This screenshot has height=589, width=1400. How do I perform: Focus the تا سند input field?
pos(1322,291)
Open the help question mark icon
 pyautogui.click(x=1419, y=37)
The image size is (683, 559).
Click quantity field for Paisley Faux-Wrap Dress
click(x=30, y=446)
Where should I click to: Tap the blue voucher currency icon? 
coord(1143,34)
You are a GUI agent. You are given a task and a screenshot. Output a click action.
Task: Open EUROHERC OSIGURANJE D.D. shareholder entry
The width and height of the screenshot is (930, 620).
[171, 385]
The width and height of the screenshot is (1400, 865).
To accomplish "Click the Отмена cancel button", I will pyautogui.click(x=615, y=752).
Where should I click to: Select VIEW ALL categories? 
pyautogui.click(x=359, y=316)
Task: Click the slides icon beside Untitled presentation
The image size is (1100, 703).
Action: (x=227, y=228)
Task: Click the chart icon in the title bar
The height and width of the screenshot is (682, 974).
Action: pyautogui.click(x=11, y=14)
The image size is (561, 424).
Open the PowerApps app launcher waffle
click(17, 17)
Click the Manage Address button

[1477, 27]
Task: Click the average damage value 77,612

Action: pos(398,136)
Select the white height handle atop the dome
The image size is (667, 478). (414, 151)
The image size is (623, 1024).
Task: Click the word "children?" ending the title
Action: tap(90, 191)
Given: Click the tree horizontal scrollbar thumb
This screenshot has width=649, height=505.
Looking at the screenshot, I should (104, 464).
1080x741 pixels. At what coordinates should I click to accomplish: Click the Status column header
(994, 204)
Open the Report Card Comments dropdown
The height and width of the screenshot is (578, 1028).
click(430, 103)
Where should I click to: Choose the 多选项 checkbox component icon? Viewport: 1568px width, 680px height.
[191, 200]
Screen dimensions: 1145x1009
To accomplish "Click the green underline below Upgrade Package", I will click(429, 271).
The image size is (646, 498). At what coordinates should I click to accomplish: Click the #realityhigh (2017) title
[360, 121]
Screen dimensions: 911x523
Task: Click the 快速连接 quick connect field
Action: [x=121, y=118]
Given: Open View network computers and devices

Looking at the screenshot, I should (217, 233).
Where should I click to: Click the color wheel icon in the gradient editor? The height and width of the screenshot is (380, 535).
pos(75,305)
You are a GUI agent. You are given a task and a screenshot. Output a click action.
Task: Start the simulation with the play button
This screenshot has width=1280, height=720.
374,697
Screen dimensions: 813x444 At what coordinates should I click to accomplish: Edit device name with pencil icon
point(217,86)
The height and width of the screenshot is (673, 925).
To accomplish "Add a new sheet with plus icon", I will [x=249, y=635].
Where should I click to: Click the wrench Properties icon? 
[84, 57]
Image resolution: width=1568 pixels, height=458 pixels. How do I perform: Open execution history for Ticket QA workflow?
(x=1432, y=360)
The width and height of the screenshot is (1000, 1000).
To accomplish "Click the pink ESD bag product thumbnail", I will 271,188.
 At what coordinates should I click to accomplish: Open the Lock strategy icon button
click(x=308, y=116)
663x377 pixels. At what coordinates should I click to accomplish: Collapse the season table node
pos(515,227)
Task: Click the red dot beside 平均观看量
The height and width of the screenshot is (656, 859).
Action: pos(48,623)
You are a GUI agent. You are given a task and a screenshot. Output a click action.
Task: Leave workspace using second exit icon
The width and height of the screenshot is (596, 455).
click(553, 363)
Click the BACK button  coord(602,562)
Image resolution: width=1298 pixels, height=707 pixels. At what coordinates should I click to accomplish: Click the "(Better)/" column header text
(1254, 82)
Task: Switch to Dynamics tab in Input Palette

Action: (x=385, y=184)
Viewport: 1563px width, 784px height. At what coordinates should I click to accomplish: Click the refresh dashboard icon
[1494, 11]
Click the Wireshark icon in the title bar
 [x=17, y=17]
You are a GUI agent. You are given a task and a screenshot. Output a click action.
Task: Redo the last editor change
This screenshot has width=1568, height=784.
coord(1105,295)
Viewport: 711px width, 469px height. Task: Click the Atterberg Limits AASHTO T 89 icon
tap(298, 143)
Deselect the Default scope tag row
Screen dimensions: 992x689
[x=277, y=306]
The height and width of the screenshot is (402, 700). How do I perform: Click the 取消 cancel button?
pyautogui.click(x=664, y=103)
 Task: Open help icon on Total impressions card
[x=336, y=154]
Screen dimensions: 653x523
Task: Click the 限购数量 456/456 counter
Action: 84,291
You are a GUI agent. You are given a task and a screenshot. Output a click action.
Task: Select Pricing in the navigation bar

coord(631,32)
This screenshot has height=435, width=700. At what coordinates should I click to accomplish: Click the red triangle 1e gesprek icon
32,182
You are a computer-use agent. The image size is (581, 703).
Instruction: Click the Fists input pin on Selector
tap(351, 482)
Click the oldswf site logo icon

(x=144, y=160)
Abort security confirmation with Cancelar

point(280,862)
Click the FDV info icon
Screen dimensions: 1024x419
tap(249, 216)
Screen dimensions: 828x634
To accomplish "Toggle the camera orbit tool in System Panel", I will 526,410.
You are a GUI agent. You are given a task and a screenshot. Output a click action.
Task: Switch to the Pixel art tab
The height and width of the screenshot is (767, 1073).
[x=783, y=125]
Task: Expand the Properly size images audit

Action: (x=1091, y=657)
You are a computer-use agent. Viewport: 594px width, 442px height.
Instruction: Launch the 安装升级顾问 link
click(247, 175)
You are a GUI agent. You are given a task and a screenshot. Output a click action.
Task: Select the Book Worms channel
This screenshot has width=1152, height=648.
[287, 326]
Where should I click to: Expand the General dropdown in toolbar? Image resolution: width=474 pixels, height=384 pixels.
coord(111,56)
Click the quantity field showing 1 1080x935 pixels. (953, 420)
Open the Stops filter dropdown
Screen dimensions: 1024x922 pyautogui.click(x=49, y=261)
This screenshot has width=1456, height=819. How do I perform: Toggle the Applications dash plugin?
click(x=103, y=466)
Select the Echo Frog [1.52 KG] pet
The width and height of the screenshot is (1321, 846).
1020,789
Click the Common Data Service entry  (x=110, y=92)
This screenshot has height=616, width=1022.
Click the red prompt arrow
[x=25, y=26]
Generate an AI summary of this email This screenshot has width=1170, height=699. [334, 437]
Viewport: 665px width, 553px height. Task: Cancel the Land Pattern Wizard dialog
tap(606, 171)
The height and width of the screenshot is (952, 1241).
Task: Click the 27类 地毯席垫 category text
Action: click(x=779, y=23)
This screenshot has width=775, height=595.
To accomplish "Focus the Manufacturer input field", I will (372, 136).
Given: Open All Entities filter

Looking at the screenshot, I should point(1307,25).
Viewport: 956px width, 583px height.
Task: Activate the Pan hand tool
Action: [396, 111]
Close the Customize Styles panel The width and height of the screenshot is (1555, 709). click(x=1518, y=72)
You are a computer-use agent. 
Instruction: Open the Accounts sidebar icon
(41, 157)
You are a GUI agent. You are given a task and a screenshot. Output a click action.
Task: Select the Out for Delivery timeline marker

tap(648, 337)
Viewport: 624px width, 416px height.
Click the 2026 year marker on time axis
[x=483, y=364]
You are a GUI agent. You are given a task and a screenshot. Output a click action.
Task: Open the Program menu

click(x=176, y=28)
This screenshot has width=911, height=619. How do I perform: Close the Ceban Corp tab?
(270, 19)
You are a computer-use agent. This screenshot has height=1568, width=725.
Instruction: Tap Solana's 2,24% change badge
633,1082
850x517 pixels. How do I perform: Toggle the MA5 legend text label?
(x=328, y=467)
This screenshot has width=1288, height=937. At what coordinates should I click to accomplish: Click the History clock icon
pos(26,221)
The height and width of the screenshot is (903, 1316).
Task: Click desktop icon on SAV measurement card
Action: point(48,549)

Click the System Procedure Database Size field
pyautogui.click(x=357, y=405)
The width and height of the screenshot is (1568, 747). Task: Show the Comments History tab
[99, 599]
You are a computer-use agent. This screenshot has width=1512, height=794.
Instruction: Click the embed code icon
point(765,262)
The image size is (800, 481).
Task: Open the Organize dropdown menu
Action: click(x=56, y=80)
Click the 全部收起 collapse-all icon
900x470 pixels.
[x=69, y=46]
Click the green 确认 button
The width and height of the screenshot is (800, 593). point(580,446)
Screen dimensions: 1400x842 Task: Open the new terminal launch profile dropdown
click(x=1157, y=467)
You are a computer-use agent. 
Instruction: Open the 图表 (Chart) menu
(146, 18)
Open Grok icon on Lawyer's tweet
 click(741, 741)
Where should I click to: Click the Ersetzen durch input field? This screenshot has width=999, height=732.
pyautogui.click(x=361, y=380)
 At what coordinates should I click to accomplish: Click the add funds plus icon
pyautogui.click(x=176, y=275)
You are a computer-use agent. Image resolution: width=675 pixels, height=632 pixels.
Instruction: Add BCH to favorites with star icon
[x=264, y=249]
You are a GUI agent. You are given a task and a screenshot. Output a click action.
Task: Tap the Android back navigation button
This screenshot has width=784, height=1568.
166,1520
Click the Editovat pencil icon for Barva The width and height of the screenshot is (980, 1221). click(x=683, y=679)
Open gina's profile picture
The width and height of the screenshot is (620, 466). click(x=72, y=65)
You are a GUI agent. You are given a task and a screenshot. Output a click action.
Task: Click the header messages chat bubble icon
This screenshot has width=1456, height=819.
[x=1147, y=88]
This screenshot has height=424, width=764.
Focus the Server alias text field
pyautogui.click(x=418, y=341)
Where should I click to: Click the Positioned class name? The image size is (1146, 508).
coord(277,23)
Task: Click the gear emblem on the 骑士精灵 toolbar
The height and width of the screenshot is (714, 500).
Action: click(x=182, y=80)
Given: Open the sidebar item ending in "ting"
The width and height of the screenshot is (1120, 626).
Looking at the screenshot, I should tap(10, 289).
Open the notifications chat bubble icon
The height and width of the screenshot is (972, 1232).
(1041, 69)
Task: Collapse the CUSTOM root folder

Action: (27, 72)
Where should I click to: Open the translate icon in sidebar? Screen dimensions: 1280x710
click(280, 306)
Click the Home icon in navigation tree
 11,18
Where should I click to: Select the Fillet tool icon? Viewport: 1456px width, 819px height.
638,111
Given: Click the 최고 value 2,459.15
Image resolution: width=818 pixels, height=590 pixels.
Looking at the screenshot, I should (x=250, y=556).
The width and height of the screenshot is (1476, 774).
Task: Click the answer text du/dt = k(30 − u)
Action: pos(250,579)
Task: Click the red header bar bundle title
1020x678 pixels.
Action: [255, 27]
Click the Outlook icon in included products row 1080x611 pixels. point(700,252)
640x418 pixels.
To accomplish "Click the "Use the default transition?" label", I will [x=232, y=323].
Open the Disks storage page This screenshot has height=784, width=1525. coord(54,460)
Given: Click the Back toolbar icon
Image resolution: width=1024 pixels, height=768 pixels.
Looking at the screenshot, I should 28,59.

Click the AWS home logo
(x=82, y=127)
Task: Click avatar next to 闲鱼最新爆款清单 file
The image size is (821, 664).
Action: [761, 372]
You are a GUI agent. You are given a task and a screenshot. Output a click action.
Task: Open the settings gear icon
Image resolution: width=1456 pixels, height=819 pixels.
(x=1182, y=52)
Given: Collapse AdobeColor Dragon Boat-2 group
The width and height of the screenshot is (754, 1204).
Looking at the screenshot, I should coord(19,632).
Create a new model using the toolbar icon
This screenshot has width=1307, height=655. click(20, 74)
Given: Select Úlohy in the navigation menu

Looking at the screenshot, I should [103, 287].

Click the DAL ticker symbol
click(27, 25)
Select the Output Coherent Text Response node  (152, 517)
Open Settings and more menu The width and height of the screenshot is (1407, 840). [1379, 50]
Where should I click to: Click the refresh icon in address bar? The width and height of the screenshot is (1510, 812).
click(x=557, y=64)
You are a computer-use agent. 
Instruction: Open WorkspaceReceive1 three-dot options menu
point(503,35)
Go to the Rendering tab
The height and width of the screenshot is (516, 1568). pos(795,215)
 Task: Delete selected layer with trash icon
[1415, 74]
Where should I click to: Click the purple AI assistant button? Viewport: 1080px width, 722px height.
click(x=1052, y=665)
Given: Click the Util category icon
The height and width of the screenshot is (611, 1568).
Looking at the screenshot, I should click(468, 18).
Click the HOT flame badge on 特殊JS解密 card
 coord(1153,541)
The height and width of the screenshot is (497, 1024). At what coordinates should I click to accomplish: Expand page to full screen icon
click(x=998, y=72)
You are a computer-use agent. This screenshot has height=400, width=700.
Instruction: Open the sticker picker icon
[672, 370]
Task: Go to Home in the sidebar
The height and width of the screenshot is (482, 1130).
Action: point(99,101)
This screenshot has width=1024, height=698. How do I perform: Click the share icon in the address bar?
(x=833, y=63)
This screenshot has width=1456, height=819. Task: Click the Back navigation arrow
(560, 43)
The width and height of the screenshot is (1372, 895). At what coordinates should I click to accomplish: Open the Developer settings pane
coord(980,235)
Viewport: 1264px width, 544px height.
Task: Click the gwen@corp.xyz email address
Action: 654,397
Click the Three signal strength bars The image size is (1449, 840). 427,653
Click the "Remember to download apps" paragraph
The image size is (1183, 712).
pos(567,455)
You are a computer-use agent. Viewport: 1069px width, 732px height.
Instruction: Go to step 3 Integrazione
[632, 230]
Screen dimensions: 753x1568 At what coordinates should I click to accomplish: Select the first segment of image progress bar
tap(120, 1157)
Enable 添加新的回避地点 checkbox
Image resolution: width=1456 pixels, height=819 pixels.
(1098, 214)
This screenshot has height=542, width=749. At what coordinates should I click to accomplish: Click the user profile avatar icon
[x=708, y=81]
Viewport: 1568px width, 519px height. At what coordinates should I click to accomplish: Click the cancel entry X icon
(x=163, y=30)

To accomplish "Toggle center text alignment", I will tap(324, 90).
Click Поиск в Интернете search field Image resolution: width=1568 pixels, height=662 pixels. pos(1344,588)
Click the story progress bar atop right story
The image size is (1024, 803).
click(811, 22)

## WHAT YOU WILL DO
Copy the entries verbatim, starting at the line that contains "850x517 pixels. How" and ending at the line that contains "The width and height of the screenshot is (620, 466).".

## RESPONSE TO THE TASK
850x517 pixels. How do I perform: Toggle the MA5 legend text label?
(x=328, y=467)
This screenshot has width=1288, height=937. At what coordinates should I click to accomplish: Click the History clock icon
pos(26,221)
The height and width of the screenshot is (903, 1316).
Task: Click desktop icon on SAV measurement card
Action: point(48,549)

Click the System Procedure Database Size field
pyautogui.click(x=357, y=405)
The width and height of the screenshot is (1568, 747). Task: Show the Comments History tab
[99, 599]
You are a computer-use agent. This screenshot has width=1512, height=794.
Instruction: Click the embed code icon
point(765,262)
The image size is (800, 481).
Task: Open the Organize dropdown menu
Action: click(x=56, y=80)
Click the 全部收起 collapse-all icon
900x470 pixels.
[x=69, y=46]
Click the green 确认 button
The width and height of the screenshot is (800, 593). point(580,446)
Screen dimensions: 1400x842 Task: Open the new terminal launch profile dropdown
click(x=1157, y=467)
You are a computer-use agent. 
Instruction: Open the 图表 (Chart) menu
(146, 18)
Open Grok icon on Lawyer's tweet
 click(741, 741)
Where should I click to: Click the Ersetzen durch input field? This screenshot has width=999, height=732.
pyautogui.click(x=361, y=380)
 At what coordinates should I click to accomplish: Click the add funds plus icon
pyautogui.click(x=176, y=275)
You are a computer-use agent. Image resolution: width=675 pixels, height=632 pixels.
Instruction: Add BCH to favorites with star icon
[x=264, y=249]
You are a GUI agent. You are given a task and a screenshot. Output a click action.
Task: Tap the Android back navigation button
This screenshot has width=784, height=1568.
166,1520
Click the Editovat pencil icon for Barva The width and height of the screenshot is (980, 1221). click(x=683, y=679)
Open gina's profile picture
The width and height of the screenshot is (620, 466). click(x=72, y=65)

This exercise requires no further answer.